O problema real que ninguém conta

A maior dificuldade não é decorar os tipos. É identificar quando uma palavra realmente é primitiva ou se ela veio de outra que já não se usa mais no vocabulário atual. Palavras como "azulejo" parecem primitivas, mas vêm do árabe "az-zulayj". Para fins de análise morfológica no português, trata-se como primitiva, mas a origem é estrangeira. Isso importa? Depende do contexto da questão. Outro problema: derivação imprópria. Uma palavra muda de classe gramatical sem afixo. "Rio" é substantivo. "O rio corre" — aí "rio" pode funcionar como adjetivo em contextos específicos? Não exatamente, mas "doce" é substantivo (o doce) e também adjetivo (comida doce). Isso não é derivação, é conversão. E prova gosta de confundir esse conceito com derivação regressiva.

Minha tática quando fico em dúvida é voltar pro dicionário etimológico. O Dicio ou o Etimo resolvem 90% dos casos.
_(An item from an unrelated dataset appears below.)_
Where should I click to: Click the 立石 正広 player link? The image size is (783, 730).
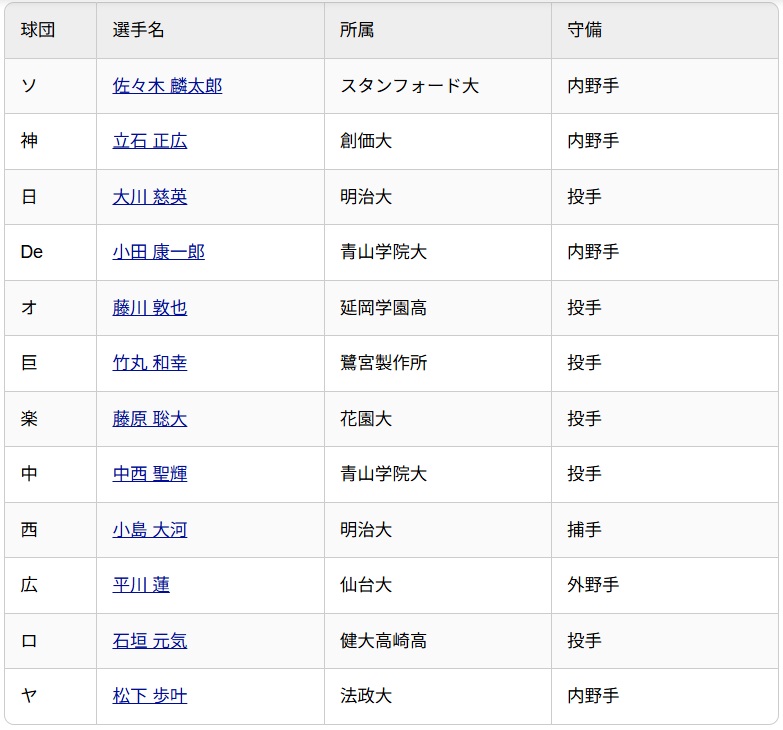click(x=149, y=141)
Se a palavra tem registro de formação afixal no português, é derivada. Se não tem registro e não carrega afixo ativo, é primitiva.
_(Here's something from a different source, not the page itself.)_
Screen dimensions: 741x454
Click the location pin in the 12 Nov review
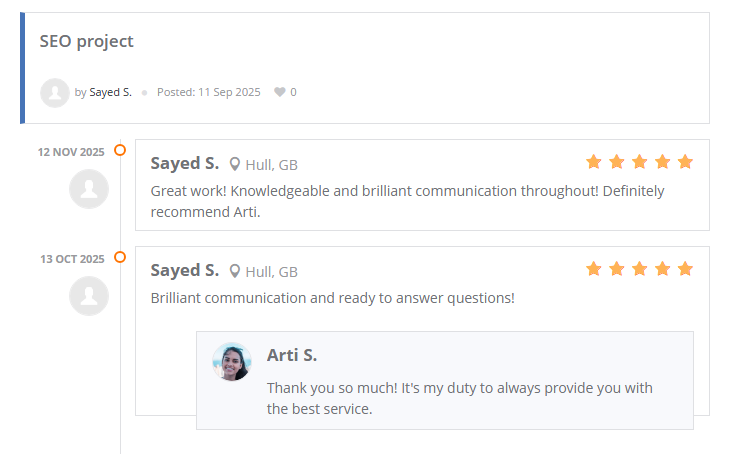[x=235, y=164]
Exemplos práticos para fixar

Caminho primitivo. Caminhoneiro derivado (caminho + onheir + o). Infância derivado de "infante" com sufixo "-ância". Leitura derivado regressivo de "ler". Floricultura derivado parassintético? Não. "Flor" é primitivo, "-icultura" é sufixo. Então é derivação sufixal com composição de radicais, basicamente. Beleza derivado de "belo" com sufixo "-eza". Belíssimo derivação prefixal e sufixal de "belo". Sempiterno "sem-" + "peterno". "Petrino" não existe como palavra isolada no português contemporâneo, então "sempiterno" é composição, não derivação.
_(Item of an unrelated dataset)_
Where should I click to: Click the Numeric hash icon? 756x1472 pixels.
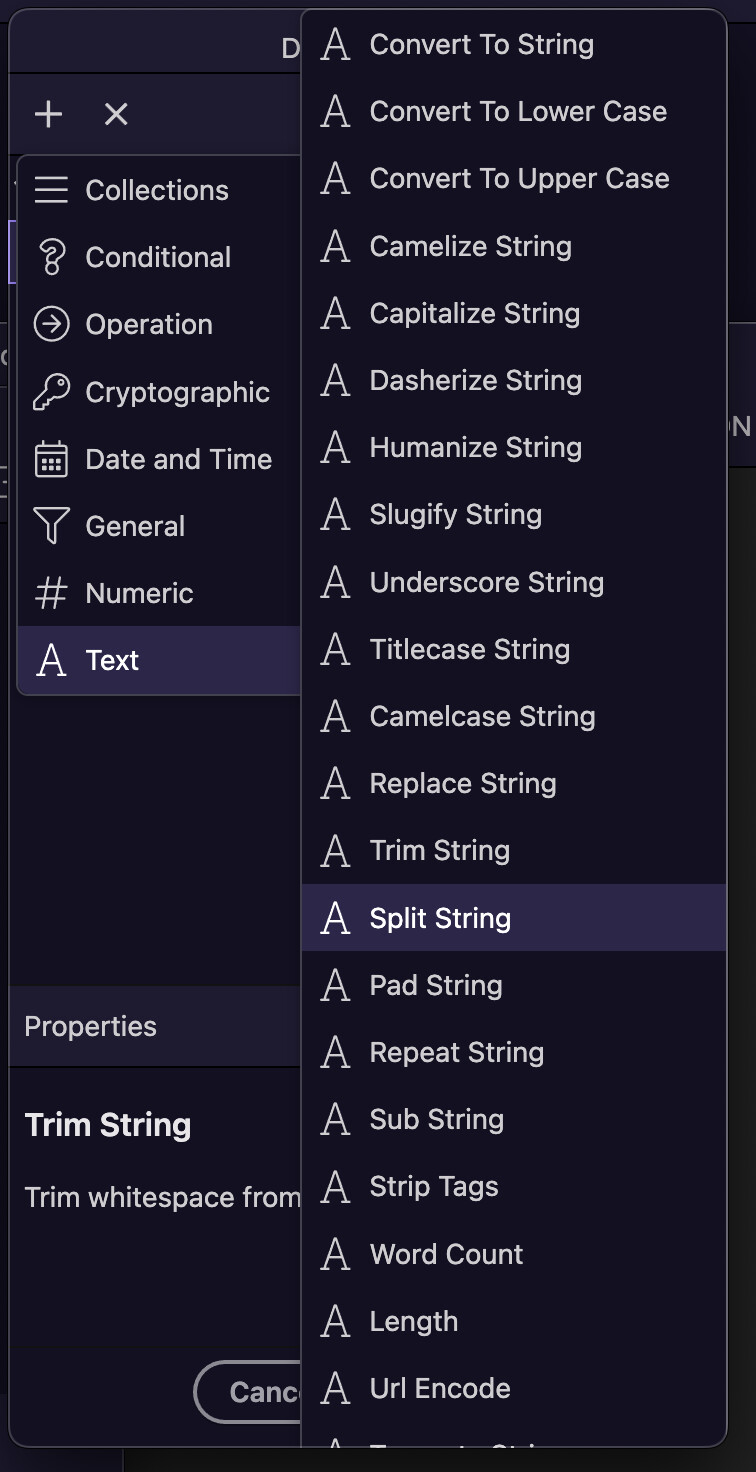coord(51,593)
Regra de ouro que ninguém menciona: se a base não existe mais como palavra autônoma no português, o processo não é derivação, é composição ou empréstimo. Isso separa amador de quem entende o assunto.

Quando esse sistema falha

O modelo de primitivo e derivado não cobre tudo. Palavras de origem onomatopeica, estrangeiras sem adaptação morfológica clara, e termos técnicos de áreas específicas frequentemente escapam da classificação. "Bluetooth" não é primitivo nem derivado no sentido tradicional. É um nome próprio virou marca virou termo técnico. A análise morfológica padrão simplesmente não se aplica. Para uso acadêmico ou concursoso, o modelo funciona bem. Para análise linguística séria, você precisa recorrer à morfologia lexical e aos estudos de formação de palavras da tradição generativa. O conhecimento escolar é um pontapé inicial, não a palavra final.